Pour des raisons de santé publique, il est indispensable de se conformer à ce protocole. Toute personne hébergeant un réfugié ukrainien accompagné d’un animal est donc invitée à lui communiquer ces informations afin de lui permettre de déclarer l’entrée de son animal sur le territoire et de mettre en œuvre le protocole sanitaire de précaution.

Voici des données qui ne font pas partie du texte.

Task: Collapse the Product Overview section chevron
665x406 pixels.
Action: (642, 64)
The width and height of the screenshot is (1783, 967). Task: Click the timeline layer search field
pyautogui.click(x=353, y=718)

Afin d’assurer la gratuité de ce suivi sanitaire pour les réfugiés, un tiers des frais vétérinaires sera pris en charge par l’association Vétérinaires pour Tous (VPT), financée par le plan France Relance dans le cadre des actions mises en œuvre par le ministère de l’agriculture et de l’alimentation, un autre tiers sera abandonné par le vétérinaire réalisant les soins. Le dernier tiers, correspondant à la part devant habituellement être réglée par le propriétaire de l’animal, sera pris en charge par la Fondation Brigitte Bardot.

Les vétérinaires souhaitant participer à cette opération de solidarité peuvent dès à présent se rapprocher de  l’association Vétérinaires Pour Tous de leur région (ne pas contacter le standard téléphonique de VPT, mais écrire à l’antenne régionale concernée).

La Fondation Brigitte Bardot, qui met actuellement tout en œuvre pour porter assistance aux animaux en Ukraine, se félicite de cette collaboration, qui permettra peut-être d’alléger un peu détresse de milliers de réfugiés qui ont tout perdu et dont la compagnie de leur animal est plus que précieuse dans ces temps difficiles.